= Vilhelm Pettersson =

Swedish ballet dancer (1814–1854)

Per Johan Vilhelm Pettersson (1814–1854), was a Swedish ballet dancer. He was an elite member of first the Royal Swedish Ballet during the mid-19th-century, and a deputy ballet master.

Vilhelm Pettersson was reportedly from a poor background as the son of laborers. During his childhood, he was once asked to perform a simple extra role in a ballet performance, and liked it so much that he wished to become a dancer.

He became a student of the Royal Swedish Ballet in 1826, a premier student in 1834, a second dancer in 1835, and a premier- and grotesque dancer in 1838–54. During the 1830s, he was referred to as one of the male stars of the ballet alongside Anders Selinder, Per Christian Johansson and Carl Wilhelm Silfverberg.
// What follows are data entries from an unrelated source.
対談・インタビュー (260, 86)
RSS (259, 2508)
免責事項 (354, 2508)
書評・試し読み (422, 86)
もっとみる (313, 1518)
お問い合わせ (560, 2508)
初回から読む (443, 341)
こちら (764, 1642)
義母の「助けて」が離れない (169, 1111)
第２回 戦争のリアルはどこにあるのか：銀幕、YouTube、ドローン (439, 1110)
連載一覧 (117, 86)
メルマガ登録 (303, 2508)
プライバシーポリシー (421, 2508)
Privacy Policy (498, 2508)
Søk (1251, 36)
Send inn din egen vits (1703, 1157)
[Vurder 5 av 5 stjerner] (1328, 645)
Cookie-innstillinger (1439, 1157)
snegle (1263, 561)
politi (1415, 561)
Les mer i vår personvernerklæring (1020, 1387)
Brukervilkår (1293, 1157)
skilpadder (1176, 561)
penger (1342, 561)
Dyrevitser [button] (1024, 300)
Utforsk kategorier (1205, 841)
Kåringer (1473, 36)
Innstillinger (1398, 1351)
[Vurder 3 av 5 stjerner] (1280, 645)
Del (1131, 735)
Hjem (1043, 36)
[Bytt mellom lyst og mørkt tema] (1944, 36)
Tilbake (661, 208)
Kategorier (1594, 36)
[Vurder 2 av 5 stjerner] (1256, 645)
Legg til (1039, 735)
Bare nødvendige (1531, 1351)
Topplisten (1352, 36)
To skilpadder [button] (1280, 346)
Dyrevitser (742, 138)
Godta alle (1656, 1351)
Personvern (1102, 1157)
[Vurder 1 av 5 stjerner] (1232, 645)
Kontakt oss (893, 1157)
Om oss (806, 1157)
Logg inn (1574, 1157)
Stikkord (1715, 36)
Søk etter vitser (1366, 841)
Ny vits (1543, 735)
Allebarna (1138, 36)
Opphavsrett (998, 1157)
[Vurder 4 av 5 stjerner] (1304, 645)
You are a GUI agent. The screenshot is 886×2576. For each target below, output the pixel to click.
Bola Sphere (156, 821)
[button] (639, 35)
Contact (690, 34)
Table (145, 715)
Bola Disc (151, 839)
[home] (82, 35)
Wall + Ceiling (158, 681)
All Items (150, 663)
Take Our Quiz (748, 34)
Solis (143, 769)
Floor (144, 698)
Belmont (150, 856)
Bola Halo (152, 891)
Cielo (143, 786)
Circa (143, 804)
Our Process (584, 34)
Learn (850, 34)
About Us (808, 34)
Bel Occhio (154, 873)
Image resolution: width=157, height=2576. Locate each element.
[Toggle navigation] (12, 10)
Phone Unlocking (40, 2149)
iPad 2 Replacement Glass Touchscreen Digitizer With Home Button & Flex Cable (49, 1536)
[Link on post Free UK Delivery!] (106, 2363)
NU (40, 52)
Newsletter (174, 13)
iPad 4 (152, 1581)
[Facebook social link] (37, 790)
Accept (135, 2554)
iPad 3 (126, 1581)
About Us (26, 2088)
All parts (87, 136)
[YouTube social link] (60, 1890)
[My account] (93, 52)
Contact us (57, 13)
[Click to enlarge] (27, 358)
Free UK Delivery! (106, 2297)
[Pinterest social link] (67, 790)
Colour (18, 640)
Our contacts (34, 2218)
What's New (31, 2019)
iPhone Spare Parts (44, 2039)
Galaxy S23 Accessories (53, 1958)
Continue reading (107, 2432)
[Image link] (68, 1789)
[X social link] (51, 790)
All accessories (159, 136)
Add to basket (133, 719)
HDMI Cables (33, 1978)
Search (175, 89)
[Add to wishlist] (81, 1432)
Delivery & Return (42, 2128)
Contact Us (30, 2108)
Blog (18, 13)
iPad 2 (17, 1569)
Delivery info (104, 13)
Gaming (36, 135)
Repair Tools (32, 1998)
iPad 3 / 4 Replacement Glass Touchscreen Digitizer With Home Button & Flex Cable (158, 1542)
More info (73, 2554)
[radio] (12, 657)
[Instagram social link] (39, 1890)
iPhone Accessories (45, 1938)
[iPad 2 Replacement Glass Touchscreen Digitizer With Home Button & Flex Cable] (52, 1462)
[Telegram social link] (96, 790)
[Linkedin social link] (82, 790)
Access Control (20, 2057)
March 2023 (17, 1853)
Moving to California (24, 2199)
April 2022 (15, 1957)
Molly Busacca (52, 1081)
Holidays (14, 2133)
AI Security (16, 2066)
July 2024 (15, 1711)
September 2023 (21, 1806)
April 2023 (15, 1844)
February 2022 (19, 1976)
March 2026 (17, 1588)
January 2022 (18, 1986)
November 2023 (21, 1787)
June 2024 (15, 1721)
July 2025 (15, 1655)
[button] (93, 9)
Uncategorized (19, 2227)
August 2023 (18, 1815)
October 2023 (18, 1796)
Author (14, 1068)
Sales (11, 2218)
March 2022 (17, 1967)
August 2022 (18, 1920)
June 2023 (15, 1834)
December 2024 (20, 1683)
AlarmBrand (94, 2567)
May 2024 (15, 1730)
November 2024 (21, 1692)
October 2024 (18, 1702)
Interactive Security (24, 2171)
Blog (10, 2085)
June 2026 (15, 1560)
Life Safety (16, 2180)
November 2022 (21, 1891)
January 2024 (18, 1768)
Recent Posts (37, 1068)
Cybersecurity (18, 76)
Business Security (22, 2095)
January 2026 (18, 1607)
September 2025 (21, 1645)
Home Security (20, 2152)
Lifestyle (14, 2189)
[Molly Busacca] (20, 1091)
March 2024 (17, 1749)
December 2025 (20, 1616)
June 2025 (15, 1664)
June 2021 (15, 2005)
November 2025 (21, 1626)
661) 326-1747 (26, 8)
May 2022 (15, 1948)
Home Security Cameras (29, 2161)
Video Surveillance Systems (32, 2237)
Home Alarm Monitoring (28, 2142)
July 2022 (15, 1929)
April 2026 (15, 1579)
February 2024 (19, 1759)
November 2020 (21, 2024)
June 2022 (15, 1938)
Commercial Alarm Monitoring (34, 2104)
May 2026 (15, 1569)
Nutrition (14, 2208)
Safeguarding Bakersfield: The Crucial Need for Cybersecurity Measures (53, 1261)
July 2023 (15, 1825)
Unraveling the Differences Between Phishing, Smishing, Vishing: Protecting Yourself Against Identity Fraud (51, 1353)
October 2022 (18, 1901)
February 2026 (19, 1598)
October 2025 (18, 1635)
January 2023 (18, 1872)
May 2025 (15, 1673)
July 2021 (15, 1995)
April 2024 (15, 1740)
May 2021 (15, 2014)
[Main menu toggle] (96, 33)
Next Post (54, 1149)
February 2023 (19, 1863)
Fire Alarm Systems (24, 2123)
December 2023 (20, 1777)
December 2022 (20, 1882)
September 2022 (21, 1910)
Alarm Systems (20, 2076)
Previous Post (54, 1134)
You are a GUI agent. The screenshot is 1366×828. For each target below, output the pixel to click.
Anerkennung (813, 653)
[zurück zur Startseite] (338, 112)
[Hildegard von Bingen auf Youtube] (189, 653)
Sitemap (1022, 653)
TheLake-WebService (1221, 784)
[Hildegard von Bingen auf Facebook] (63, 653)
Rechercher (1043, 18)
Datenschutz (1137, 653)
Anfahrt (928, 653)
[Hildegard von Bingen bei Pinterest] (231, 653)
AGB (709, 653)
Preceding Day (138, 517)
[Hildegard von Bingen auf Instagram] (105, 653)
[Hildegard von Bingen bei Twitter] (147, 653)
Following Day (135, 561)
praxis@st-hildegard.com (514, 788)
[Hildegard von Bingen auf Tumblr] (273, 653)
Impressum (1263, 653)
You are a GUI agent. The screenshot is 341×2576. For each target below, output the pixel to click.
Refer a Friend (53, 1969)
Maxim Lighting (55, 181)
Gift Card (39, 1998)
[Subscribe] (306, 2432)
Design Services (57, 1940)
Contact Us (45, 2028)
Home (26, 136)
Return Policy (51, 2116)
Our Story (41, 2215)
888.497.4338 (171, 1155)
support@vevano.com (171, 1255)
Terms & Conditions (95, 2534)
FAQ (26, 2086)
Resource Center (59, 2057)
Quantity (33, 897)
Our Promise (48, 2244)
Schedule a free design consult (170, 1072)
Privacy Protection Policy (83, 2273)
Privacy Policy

He was deputy Ballet Master of the Royal Ballet from 1846 to 1851.

It was said of him:
"Pettersson had quite long legs, which he displayed around him in his Grotesque dance with careless extravagance, and when he toured the countryside during the summer vacation with Edvard Stjernström and mrs Friebel, the Kalmar Newspaper announced that a new theater building should be erected to make more room for the pas de chasse of mr Pettersson and a smoother floor for the pretty little feet of the Sylphic Mrs Friebel."

Aside from his dance career, he is described as a self-educated autodidact, and was offered an office as an assistant numismatic expert at the Royal Swedish Academy of Letters, History and Antiquities in 1854, shortly before he died of an illness.